IT seems the right hand does not know what the left hand is doing on the issue of civil service bonuses.

NewsDay comment

Finance minister Patrick Chinamasa called a Press conference last week to announce categorically that the bonuses would not be paid for the next two years beginning this year. Sitting next to him was Information, Publicity and Broadcasting Services minister Jonathan Moyo and Presidential spokesperson George Charamba.

The reasons given for the withdrawal were detailed, cogent and strong. On paper, they made economic sense. But factor in the human element that the majority of civil servants are struggling, the decision should not have been so drastic. Civil servants naturally reacted with disappointment and anger.
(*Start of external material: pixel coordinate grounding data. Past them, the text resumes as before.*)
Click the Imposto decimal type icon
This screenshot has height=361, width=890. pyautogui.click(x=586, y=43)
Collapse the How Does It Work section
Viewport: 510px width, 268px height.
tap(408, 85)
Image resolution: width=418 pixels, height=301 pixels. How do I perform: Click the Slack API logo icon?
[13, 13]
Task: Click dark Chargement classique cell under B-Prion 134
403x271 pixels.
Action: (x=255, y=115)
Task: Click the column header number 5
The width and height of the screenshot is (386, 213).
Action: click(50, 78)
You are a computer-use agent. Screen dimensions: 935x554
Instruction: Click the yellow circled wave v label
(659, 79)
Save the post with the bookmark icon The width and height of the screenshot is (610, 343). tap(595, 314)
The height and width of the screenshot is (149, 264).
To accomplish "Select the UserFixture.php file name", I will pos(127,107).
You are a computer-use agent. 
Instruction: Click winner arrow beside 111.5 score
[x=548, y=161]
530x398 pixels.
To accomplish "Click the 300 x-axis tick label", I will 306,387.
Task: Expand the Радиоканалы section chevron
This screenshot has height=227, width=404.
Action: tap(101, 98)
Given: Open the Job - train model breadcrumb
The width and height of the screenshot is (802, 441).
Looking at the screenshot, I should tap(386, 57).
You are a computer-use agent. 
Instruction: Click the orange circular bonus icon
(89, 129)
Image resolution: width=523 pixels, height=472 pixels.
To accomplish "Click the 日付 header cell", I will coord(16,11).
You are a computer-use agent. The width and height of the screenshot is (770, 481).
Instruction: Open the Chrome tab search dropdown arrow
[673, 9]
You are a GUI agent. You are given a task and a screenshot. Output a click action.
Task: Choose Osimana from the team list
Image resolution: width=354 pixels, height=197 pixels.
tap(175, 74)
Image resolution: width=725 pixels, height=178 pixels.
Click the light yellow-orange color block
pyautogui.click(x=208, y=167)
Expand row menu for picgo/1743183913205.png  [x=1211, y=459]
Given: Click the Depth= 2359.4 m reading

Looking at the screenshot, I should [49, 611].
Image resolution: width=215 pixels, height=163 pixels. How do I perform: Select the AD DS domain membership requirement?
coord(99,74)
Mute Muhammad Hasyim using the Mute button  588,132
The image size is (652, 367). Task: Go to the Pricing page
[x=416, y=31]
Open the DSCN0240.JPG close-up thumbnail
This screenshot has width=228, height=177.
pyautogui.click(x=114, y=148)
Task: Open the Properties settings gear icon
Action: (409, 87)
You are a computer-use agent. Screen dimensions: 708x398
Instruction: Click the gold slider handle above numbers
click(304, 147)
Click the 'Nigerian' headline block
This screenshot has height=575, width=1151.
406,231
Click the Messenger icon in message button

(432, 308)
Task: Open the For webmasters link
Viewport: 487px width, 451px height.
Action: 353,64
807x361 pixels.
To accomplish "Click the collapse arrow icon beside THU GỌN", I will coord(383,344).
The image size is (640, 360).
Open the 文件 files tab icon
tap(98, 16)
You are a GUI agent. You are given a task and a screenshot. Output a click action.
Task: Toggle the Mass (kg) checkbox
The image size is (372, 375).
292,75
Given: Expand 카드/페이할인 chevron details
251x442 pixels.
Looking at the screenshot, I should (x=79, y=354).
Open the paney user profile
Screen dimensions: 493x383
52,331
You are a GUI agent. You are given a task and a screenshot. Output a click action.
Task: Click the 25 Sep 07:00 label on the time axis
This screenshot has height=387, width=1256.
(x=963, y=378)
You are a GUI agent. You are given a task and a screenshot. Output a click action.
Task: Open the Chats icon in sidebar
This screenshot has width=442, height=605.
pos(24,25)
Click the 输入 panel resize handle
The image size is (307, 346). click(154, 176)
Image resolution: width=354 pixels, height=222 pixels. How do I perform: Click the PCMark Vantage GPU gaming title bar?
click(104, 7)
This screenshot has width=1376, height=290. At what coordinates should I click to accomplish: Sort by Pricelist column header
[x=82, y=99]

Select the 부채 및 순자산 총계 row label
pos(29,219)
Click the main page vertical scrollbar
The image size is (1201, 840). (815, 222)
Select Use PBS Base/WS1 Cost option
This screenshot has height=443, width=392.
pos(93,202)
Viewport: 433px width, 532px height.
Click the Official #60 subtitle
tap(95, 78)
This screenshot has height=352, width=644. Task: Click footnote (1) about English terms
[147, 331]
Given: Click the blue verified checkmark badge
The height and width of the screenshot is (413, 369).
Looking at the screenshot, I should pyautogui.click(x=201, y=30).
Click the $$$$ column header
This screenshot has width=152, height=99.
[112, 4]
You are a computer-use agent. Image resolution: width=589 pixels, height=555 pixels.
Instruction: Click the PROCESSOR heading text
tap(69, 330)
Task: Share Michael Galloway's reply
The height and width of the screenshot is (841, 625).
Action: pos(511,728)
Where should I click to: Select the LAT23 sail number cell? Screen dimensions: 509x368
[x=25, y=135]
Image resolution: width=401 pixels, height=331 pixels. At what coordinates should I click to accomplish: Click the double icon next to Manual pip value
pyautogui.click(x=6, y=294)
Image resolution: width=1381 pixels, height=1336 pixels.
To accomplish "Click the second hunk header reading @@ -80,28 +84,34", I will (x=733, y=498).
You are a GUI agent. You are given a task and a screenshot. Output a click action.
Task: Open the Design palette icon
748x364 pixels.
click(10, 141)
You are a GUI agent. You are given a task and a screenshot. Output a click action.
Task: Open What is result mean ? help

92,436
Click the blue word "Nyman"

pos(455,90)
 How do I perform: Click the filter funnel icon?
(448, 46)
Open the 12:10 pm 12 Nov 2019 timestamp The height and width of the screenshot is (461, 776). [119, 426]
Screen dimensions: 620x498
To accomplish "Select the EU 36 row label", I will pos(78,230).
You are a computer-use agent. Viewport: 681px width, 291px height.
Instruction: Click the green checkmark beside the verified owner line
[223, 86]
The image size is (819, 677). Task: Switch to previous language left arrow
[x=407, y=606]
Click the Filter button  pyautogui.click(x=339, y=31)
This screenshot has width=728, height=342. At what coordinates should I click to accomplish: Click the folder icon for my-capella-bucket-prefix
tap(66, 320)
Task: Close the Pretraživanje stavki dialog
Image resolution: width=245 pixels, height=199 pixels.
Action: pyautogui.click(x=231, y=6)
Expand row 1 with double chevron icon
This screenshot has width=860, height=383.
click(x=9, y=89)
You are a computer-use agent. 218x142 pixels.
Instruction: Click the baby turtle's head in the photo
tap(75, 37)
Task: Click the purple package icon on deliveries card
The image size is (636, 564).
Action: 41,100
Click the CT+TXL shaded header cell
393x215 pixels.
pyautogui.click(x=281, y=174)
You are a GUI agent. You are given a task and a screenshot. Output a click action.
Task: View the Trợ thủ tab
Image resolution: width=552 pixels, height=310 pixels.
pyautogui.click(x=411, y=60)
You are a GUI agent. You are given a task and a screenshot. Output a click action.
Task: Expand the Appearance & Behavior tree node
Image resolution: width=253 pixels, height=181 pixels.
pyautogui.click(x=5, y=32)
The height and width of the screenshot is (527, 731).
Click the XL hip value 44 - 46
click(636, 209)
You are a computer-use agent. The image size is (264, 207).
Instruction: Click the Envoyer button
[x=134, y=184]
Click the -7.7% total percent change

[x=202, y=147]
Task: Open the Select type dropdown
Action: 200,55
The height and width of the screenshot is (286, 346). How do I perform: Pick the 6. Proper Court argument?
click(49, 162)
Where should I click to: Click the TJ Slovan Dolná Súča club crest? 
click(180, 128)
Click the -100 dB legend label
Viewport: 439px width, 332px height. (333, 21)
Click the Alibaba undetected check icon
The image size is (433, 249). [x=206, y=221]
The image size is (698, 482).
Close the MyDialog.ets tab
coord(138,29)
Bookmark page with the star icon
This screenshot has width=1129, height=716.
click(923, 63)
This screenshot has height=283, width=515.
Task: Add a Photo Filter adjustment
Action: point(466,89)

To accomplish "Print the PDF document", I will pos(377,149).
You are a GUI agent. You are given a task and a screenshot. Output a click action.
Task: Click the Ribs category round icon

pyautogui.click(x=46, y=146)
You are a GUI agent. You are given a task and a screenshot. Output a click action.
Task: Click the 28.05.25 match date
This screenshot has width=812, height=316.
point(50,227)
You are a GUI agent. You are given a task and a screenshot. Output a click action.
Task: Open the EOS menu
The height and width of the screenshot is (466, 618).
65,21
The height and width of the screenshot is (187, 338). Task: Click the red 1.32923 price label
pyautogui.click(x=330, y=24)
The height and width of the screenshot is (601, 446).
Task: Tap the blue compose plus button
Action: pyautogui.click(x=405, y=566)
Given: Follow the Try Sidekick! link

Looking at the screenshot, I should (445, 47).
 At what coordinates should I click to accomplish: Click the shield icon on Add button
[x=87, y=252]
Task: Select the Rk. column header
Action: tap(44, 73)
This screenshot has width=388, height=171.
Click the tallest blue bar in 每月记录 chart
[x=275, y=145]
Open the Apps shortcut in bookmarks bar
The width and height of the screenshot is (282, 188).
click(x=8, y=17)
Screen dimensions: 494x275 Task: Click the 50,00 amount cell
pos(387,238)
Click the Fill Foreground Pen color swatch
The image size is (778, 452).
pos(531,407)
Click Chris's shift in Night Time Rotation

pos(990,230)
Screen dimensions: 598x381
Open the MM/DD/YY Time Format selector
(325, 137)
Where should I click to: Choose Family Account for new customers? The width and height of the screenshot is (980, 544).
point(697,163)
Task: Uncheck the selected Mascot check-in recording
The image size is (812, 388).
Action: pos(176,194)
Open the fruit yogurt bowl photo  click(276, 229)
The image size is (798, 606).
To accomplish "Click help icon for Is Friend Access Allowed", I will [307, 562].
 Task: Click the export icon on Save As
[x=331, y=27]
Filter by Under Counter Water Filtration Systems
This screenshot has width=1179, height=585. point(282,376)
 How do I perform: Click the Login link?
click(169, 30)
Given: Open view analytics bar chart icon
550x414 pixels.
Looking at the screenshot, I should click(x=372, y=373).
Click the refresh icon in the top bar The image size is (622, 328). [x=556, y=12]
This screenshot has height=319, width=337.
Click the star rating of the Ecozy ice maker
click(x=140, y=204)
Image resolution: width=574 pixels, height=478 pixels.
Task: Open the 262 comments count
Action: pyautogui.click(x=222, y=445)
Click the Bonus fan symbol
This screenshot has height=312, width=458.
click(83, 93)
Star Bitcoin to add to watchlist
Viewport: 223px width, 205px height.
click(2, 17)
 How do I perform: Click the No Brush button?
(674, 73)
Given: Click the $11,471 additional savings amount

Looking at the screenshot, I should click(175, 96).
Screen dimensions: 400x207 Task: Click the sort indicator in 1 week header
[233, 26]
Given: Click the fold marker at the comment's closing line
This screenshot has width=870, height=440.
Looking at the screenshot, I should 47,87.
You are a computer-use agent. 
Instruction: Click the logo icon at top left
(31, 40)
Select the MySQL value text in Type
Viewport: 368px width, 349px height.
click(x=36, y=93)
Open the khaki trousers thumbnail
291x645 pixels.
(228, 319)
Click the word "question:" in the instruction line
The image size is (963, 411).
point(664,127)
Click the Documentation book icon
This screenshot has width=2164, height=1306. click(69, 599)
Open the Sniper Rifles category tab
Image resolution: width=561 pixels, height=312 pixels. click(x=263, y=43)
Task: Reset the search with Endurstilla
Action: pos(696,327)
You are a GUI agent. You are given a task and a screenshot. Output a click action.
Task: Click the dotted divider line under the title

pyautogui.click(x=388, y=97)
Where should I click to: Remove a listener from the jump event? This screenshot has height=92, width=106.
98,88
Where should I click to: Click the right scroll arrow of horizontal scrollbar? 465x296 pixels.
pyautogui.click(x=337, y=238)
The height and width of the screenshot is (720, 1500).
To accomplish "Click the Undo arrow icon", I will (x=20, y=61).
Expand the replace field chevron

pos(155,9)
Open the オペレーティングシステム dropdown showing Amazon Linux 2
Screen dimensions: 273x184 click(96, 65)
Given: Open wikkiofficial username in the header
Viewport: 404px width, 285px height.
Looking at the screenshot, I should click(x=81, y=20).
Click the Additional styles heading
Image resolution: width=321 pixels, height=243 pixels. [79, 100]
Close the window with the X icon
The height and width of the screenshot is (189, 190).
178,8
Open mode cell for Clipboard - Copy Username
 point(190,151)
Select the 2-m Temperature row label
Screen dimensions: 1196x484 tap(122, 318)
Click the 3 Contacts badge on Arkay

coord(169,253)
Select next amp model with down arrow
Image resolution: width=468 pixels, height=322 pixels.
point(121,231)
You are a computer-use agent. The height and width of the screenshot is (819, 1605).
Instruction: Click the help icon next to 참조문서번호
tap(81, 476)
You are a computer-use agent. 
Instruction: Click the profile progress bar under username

How could they not when they are presently earning a pittance, with most of their salaries below the poverty datum line? How could they have responded otherwise when they see that the tiniest minority is earning obscene salaries?

Did the ministers jump the gun? We say this in the wake of President Robert Mugabe’s strong denial during his Independence Day speech on Saturday that such a decision had been made regarding the bonuses.

“. . . I want to make it clear that the reports in the newspapers that bonuses were being withdrawn, is not government policy. The Cabinet did not approve all that and the Presidency was never consulted on the matter. We were never consulted — the three of us, and that is myself and the Vice-Presidents — and we say that it is disgusting to us and it will never be implemented at all.”

Or is the “climbdown” due to the subsequent fallout? One would have expected the announcement of such a far-reaching decision after all the due clearance from the highest office in the land. The delayed response has not gone unnoticed but then, Mugabe, the politician that he is, maybe wanted his rebuttal to have maximum coverage and effect with virtually every Zimbabwean glued to the television.

Bar the politics of it, there is need for a completely new salary policy under which all employees are fairly and justly remunerated. How can we have someone in a government-linked organisation pay himself $500 000 a month as Premier Service Medical Aid Society CEO Cuthbert Dube has been earning and getting away with it?

This is patently wrong, unjustified, immoral and extortionate. Instead of adding value, he is taking away than he is giving. This has been in the public domain since the so-called “Salarygate” scandal was sensationally publicised in the State media. The nation expected heads to roll immediately, but real, meaningful, substantive commensurate action has not been taken.

Furthermore, this has been going on for years under Mugabe’s watch, so he bears the greatest share of blame because the buck stops with him. But the political will to tackle the issue decisively has not been there so far and for too long.

This government can afford to pay civil service bonuses if the national economic cake is shared more equitably than is presently the case. Belt-tightening must start and be most severe at the top. Only then can things start to fall into place.

It goes deeper than the immediate, very important issue of civil service bonuses. It’s about a distorted economy with scandalously widening income inequality under a supposedly socialist-inclined government that has seen them struggling to pay the mere crumbs of bonuses.